INPUT:
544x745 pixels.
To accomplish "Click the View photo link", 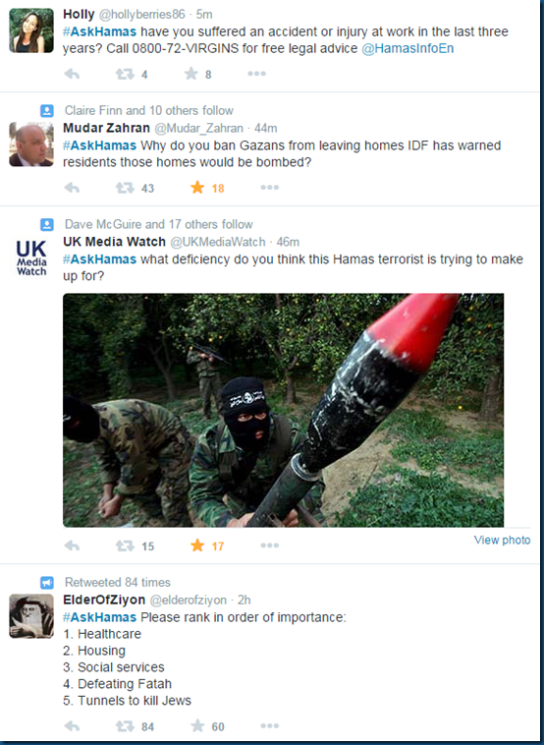I will (x=502, y=540).
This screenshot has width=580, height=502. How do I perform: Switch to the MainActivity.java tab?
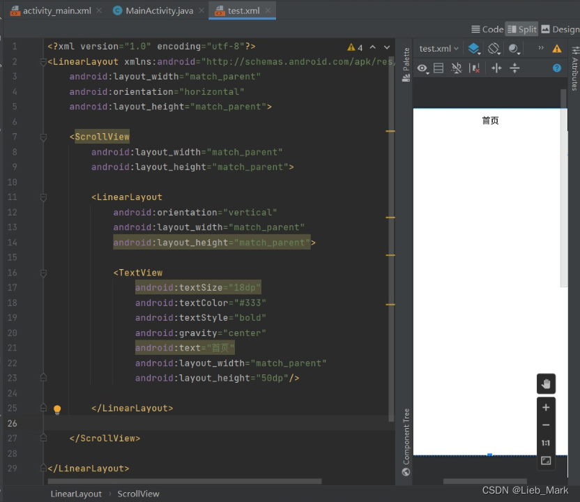[x=159, y=10]
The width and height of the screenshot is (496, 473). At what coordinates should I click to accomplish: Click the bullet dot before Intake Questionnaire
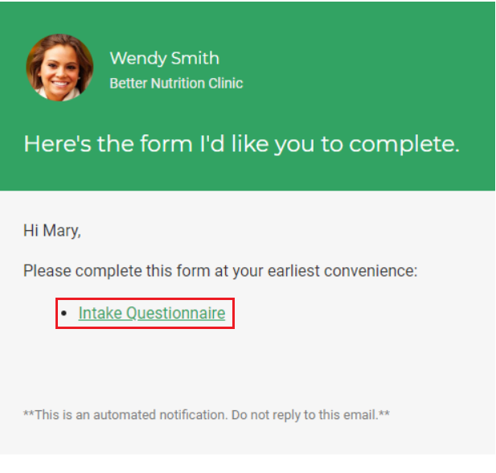64,314
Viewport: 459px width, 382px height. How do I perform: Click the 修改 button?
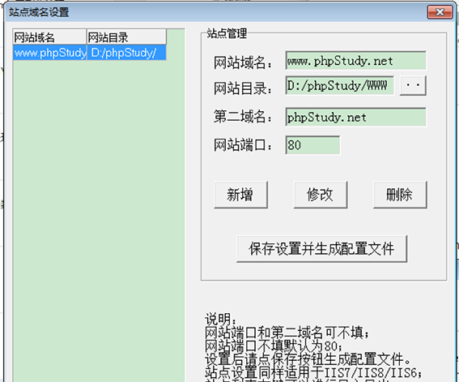click(321, 195)
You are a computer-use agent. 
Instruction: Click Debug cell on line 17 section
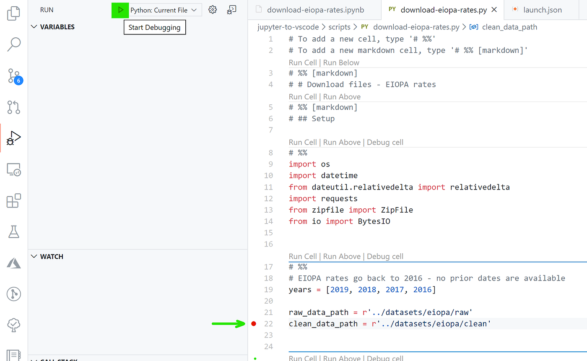[x=384, y=256]
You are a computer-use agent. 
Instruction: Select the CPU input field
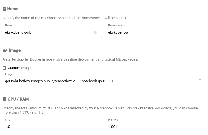(x=52, y=127)
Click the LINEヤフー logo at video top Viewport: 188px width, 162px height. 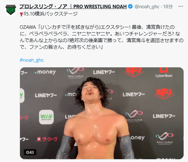[x=104, y=72]
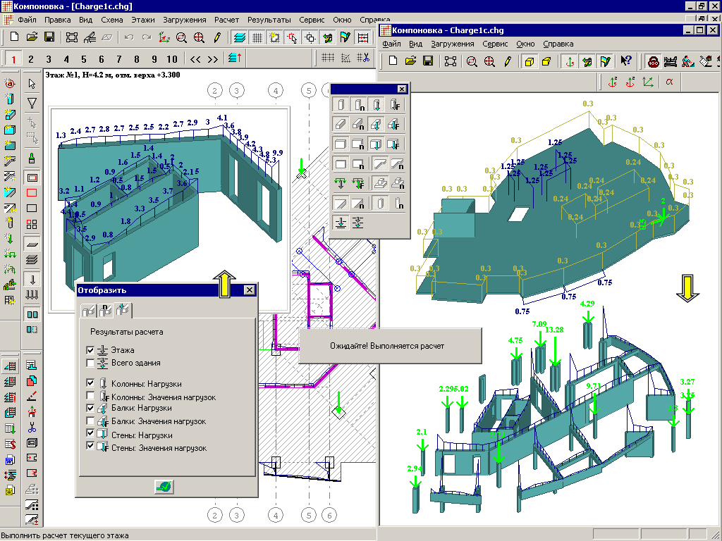This screenshot has width=722, height=541.
Task: Enable the Всего здания checkbox
Action: 90,363
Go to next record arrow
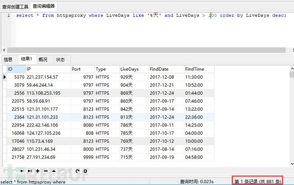The height and width of the screenshot is (185, 294). click(22, 171)
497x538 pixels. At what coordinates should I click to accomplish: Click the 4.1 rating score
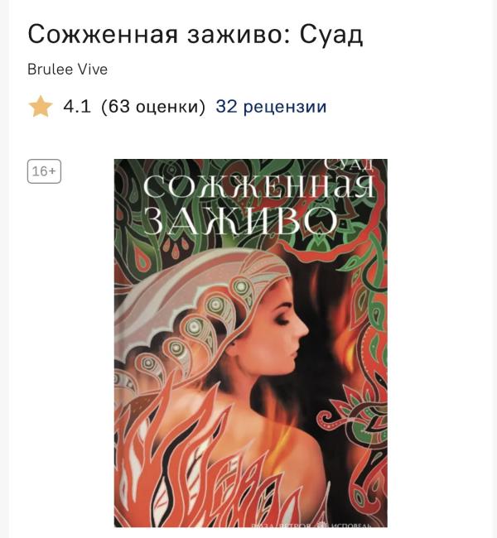pos(77,107)
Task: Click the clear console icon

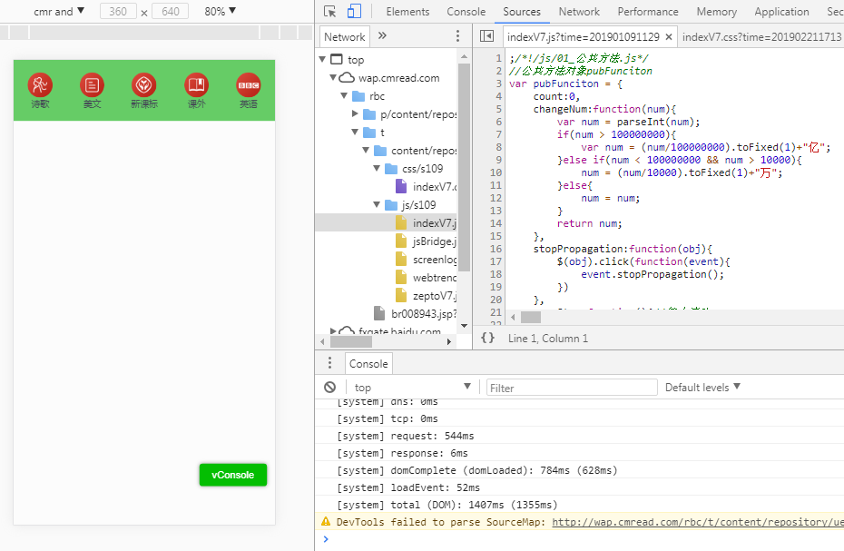Action: point(330,388)
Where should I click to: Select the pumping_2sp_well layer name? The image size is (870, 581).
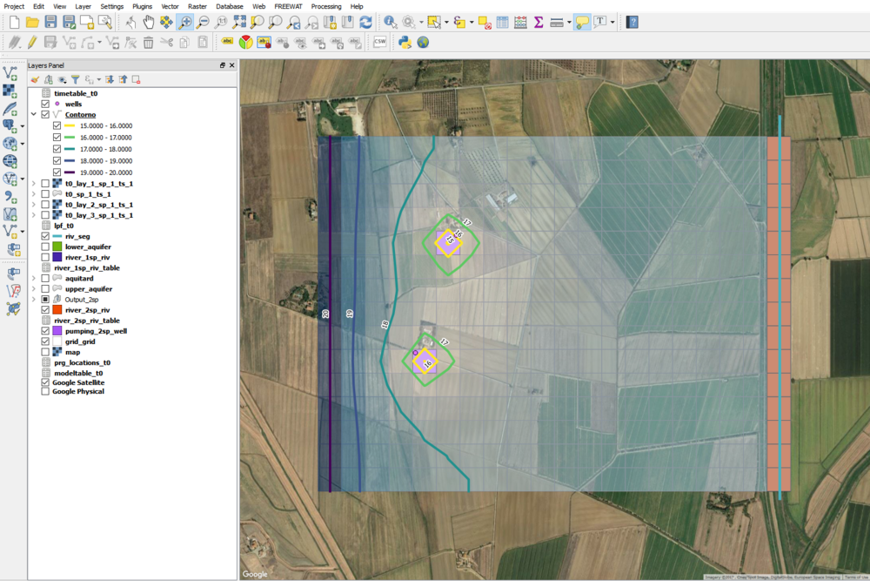coord(96,331)
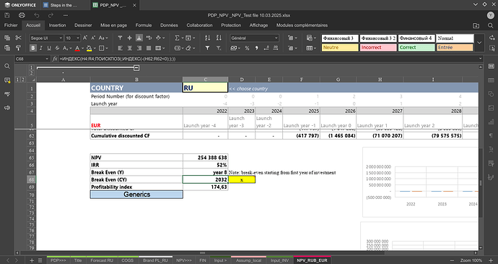Click the AutoSum sigma icon
The width and height of the screenshot is (498, 264).
tap(177, 38)
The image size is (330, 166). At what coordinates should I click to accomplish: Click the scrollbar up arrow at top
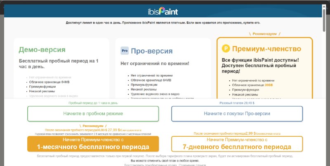coord(324,6)
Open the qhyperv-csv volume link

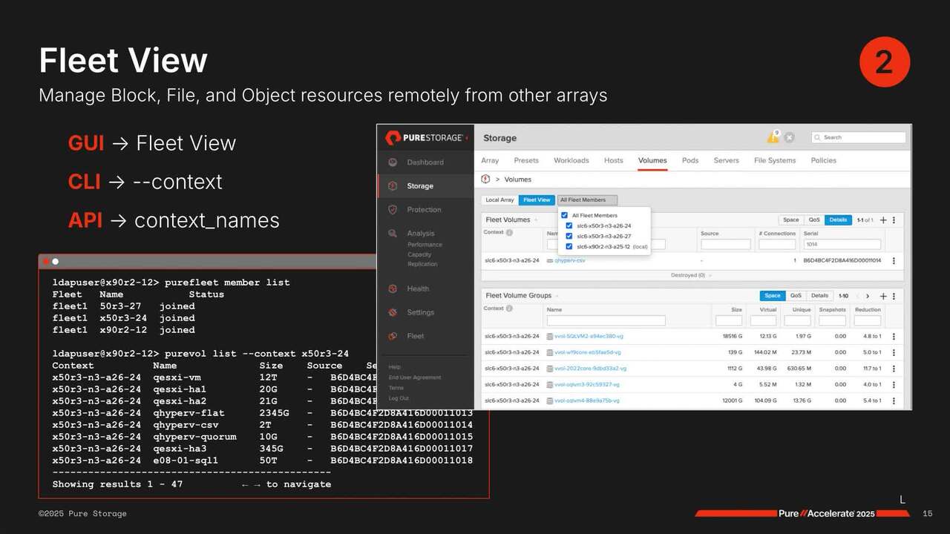coord(570,261)
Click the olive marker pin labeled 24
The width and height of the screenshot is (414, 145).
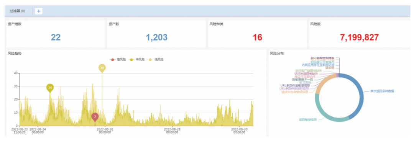pos(50,88)
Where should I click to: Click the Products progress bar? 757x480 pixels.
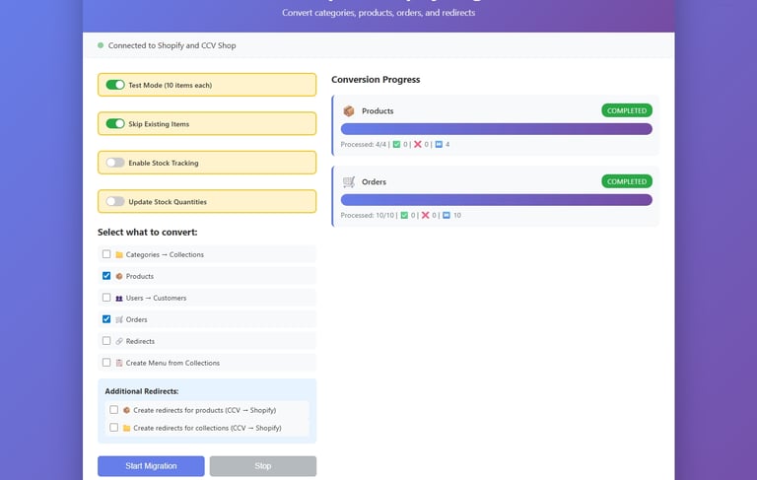coord(496,129)
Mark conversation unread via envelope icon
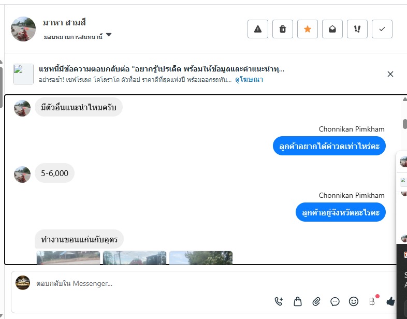The image size is (407, 319). [332, 29]
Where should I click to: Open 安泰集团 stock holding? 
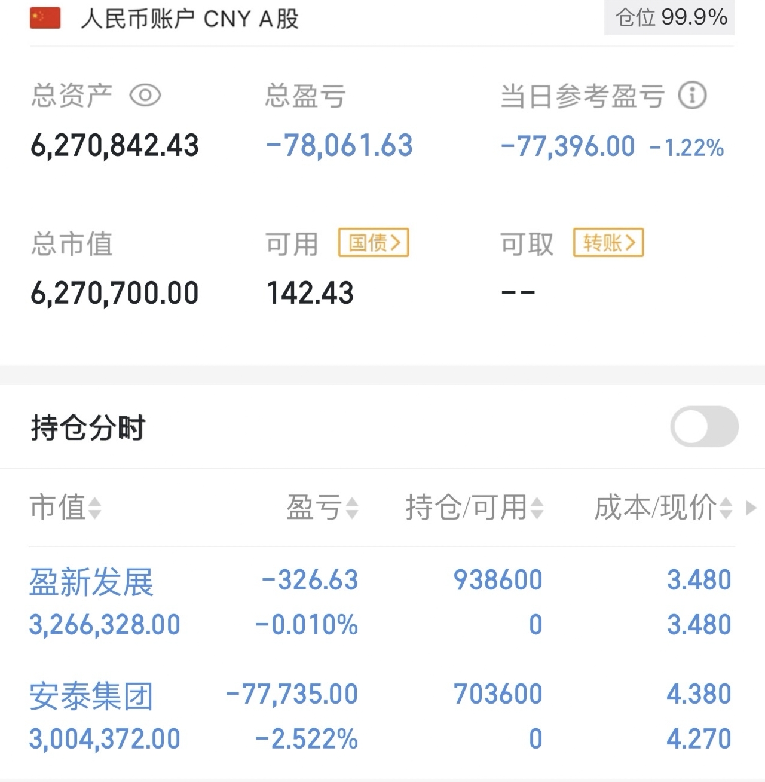pos(91,696)
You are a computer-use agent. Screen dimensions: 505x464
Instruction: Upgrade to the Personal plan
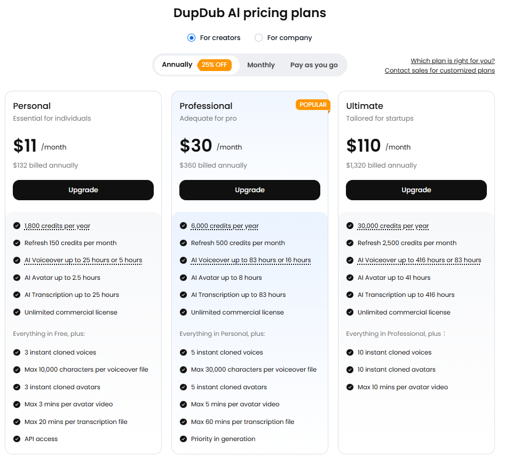pos(83,190)
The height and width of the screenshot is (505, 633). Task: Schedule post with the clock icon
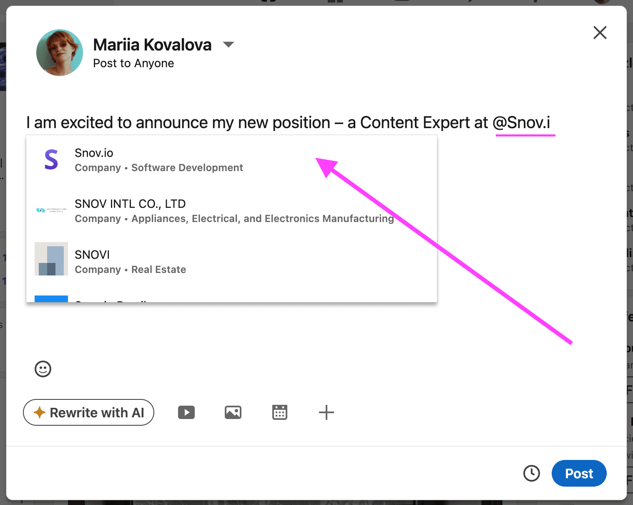click(532, 473)
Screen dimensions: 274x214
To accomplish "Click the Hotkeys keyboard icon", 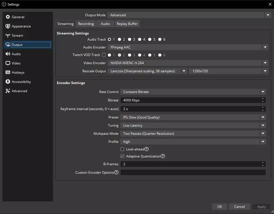I will point(8,73).
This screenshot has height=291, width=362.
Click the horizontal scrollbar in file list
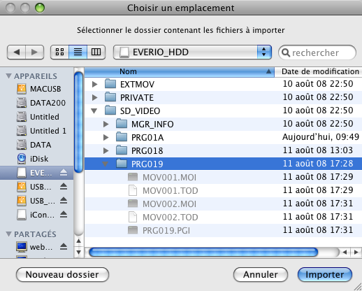point(203,252)
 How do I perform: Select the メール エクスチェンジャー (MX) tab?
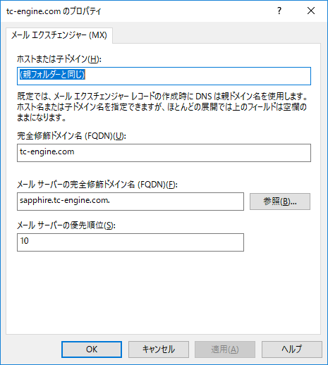(59, 35)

THE PROBLEM: Search the preceding listing for "dimensions", then copy every line that holds it.

TASK ANSWER:
You are a computer-use agent. Screen dimensions: 505x464
Screen dimensions: 274x214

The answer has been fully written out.